# How much accuracy can you get from a $249 tablesaw(Ridgid Meets Incra)



## Glen L (Nov 24, 2010)

The table saw is the most used tool you're going have in your arsenal, but lets face it, good table saws are super expensive and big and heavy and even at best the fence is still well... sub-standard on most of them, forcing yet another expensive purchase to get the accuracy and precision you want and expect from a table saw fence.

Please note this tablesaw has its limits and is not built to play with the big saws but it can deliver incredible accuracy you would get from a highend tablesaw. For most projects like picture frames kitchen cabinet doors and whatever you want to throw at it that will fit on the table.. its game. 

So are there any other options for someone that has a small workshop or a small budget? Is the $5000 dream saw out of reach? Well there's something here that might tickle your fancy or just make you say ya right or make you go duh!! The table Saw here is the Ridgid TS4516 10" portable contractor's saw you can find at Home Depot on sale for a whooping $249.00. Hey!! even the 36T rip blade that comes with it is fairly good, but these portable table saws have their limits and it's the power of motor and the size of the table, but for most smaller projects it's more than adequate if you spend the time to give it a tune up, or in this case an overhaul with some Incra goodiesto trick it out. 
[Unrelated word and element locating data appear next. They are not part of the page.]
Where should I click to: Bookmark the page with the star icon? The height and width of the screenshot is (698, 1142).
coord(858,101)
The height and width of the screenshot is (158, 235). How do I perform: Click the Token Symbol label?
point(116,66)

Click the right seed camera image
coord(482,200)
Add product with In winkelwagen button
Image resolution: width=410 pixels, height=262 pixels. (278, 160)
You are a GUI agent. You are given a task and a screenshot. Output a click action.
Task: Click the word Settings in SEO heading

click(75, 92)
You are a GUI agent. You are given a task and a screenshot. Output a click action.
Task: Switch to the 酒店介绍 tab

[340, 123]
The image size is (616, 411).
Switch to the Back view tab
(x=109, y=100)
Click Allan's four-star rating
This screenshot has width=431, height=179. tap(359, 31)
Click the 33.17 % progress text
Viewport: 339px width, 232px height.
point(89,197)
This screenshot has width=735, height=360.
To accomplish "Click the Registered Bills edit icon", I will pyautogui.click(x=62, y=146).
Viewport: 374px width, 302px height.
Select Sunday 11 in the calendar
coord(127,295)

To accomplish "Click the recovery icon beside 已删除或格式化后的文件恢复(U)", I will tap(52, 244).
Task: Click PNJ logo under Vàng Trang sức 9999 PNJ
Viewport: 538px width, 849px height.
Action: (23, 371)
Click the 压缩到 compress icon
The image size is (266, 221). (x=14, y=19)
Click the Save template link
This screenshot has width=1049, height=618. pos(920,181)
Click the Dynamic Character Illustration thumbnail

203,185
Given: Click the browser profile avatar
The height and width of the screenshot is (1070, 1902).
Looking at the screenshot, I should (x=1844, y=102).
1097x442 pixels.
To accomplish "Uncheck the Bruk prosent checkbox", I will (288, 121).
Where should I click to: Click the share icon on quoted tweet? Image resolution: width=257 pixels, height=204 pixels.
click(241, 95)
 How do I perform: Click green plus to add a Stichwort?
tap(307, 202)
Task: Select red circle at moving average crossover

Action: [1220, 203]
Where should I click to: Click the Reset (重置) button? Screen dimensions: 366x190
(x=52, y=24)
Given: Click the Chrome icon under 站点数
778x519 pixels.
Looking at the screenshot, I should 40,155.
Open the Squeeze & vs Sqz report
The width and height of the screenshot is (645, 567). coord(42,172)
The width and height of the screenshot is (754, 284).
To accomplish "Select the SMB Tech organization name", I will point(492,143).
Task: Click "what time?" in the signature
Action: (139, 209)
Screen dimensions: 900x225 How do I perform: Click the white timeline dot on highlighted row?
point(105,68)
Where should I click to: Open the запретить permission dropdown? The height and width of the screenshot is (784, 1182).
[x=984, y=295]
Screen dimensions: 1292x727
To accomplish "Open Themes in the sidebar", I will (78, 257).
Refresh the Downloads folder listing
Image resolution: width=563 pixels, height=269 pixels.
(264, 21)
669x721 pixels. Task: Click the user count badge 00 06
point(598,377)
Ok. On to the good stuff... I started off by squaring up the blade and the fence. It was an easy task with the adjustments on the rear of the chassis. After that I checked the arbor runout with dial indicator. Great news, it hardly moved the needle as I turned the arbor full rotatations. This shows that Ridgid put some quality into the design. 

With this out of the way, it was time to give this little saw a home inside of a 36 X 24 X 3/4 euro cabinet I found at the local Ikea scratch and dent section for a meager $29. I added wheels and levelers and a 60 X 30 X 1 1/8" high pressure melamine top I cut to fit around the saw table. I fastened down the top using a pocket hole jig and screws, making this top rock solid to the cabinet. Plus, for good measure, I added extra pocket holes and screws at the base making it even stronger. 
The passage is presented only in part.